The increase in the maximum rate is designed to provide the Board with more finance but we must not forget that the levy is paid by the farmer. The standard of living of Australia's small farmers is fast becoming a matter for concern. This is particularly so in the case of small farmers producing for the export market, an activity in which most small farmers are engaged. It is becoming increasingly apparent that the small farmer, such as the producer of dried vine fruits for the highly volatile export market, is fighting a losing battle against increasing costs. So while the Board needs more money to carry on its promotional work, which all honourable members will concede is necessary, the small producer is burdened with higher levies. The matter of costs is very relevant because, as has been pointed out in the House many times, the small farmer is the backbone of the intensive agriculture districts of Australia. The small farmer plays an important role in decentralisation. Very often he is highly efficient, no matter what physical criterion you adopt - productivity per acre or productivity per man hour. The continual drain on his resources from production costs, higher living costs and increased levies is a vexed problem. I know that the Government is aware of the seriousness of the problem. It is referred to as a 'small farm problem'. The only defence open to the small farmer who grows for the export market is to try to increase productivity and so decrease his average costs of production or to hope for higher export prices. These matters, of course, are often beyond his control.

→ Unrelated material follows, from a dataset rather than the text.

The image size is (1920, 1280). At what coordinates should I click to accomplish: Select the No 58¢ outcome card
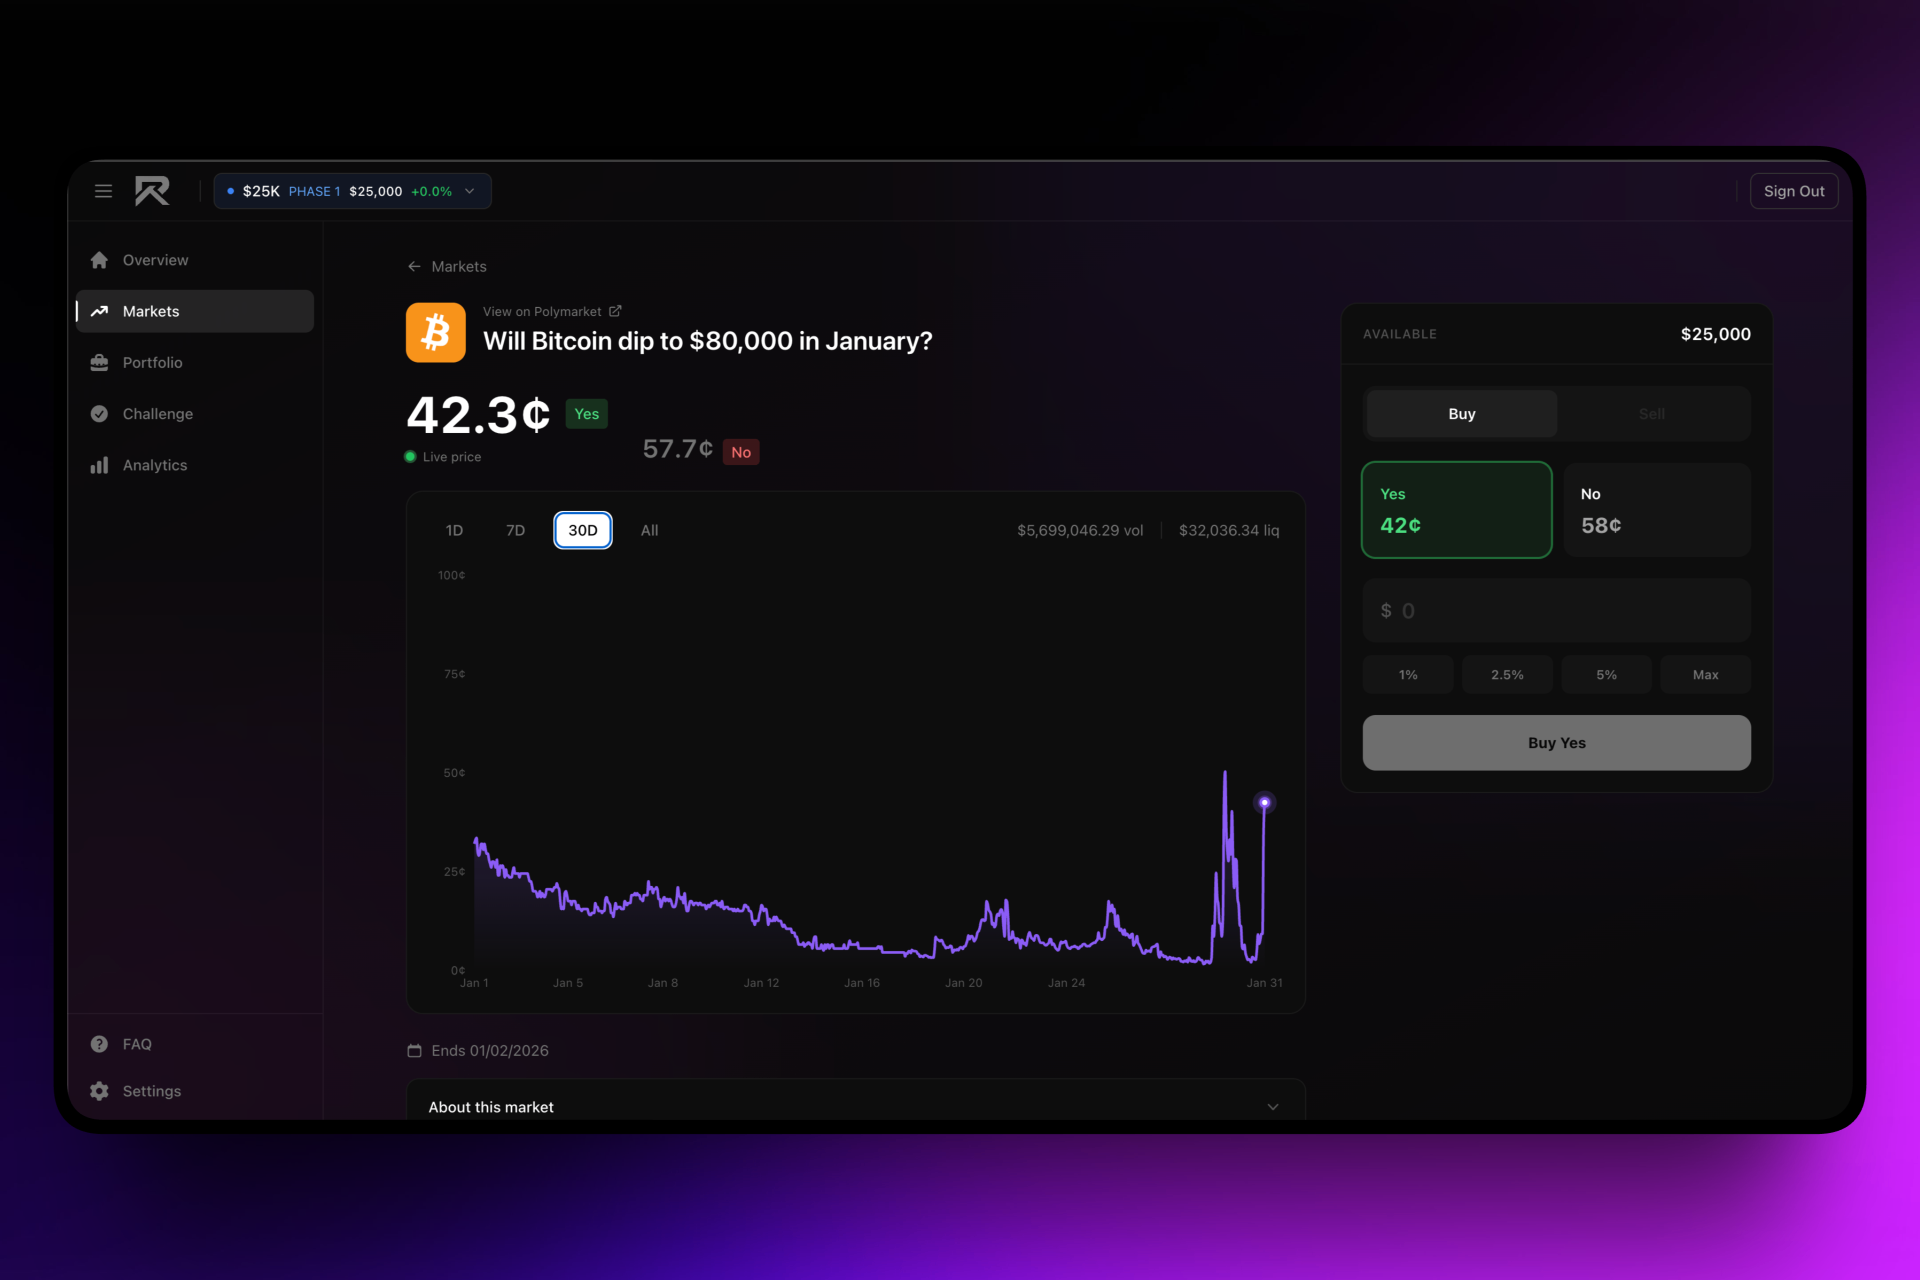pyautogui.click(x=1657, y=510)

The Bill is a machinery measure. It is not one which affords opportunity for a wide ranging debate on the dried vine fruits industry. I would like to refer to the stabilisation plan and the referendum, but 1 have been informed that I would be out of order if I did so. The debate is confined to the relationship of the operative rate of charge by the Board to the maximum rate. Although I may have strayed a little in my remarks 1 do not think I have transgressed unduly. The Opposition supports the Bill. We believe in export promotion. In a situation of inflationary growth policies we see no reason why the Board or any other organisation charged with the responsibility of promoting sales in the interests of the industry and of Australia should not have more revenue. The Opposition supports the BUI and hopes with this qualification that the Government will take serious notice of the increase in costs, which is one of the reasons why the Board wanted more finance, and of the burden on the small farmer. If this increase in costs continues it is obvious the small farmer will need more financial assistance, even if it is in the form of subsidies. All these points are relevant to a degree, but are not completely relevant to the Bill. Mr Speaker, the Opposition supports the Bill.